Exercise aim> Say how many lines in the entries below have the word "will" in them, giving only the number.

Items listed in a dataset>

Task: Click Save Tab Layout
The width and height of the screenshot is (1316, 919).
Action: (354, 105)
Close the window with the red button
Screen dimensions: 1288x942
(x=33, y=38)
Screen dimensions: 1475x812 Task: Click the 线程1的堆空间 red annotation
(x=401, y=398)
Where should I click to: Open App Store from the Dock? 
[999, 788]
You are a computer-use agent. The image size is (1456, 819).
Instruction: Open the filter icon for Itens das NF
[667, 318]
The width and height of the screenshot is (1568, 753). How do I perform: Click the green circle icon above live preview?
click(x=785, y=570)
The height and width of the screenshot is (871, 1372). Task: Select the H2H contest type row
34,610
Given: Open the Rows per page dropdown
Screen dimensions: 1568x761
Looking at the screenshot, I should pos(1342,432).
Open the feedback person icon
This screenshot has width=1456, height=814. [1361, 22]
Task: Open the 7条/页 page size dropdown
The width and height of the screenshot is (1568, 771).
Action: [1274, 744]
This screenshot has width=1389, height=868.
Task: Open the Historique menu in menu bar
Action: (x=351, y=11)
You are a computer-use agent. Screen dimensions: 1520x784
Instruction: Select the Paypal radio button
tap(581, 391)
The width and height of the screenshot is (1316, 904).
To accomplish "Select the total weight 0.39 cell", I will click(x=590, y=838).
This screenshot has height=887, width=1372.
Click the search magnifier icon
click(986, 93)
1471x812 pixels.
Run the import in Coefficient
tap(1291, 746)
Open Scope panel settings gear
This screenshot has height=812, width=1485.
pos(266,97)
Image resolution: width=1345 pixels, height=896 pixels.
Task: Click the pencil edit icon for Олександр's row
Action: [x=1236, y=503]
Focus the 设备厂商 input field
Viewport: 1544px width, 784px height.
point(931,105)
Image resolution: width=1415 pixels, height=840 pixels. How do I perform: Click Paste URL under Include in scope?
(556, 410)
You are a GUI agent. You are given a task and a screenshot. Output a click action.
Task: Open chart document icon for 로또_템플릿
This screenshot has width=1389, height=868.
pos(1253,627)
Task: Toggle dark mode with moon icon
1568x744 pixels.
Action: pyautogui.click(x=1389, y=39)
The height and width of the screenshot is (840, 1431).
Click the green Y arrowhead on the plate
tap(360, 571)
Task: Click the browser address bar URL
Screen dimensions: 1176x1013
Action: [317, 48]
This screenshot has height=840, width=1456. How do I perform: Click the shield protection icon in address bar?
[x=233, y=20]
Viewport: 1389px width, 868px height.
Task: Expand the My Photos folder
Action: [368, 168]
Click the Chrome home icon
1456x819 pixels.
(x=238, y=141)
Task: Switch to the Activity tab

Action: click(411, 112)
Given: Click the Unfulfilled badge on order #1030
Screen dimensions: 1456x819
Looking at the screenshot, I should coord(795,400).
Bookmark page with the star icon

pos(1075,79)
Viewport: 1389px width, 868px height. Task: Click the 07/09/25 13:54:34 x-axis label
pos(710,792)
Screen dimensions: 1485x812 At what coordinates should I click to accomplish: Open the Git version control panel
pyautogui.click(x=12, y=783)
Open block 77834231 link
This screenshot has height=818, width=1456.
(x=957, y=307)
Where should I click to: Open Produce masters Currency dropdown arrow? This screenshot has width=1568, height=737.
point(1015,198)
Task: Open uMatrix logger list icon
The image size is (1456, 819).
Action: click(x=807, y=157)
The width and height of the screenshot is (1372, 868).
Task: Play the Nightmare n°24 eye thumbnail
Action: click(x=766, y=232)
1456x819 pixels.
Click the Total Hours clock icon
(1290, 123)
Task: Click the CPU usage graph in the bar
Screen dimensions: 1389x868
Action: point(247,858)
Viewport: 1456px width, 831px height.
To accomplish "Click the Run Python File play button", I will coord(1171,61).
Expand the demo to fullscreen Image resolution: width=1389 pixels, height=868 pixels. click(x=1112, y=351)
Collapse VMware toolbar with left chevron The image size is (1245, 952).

Solution> 2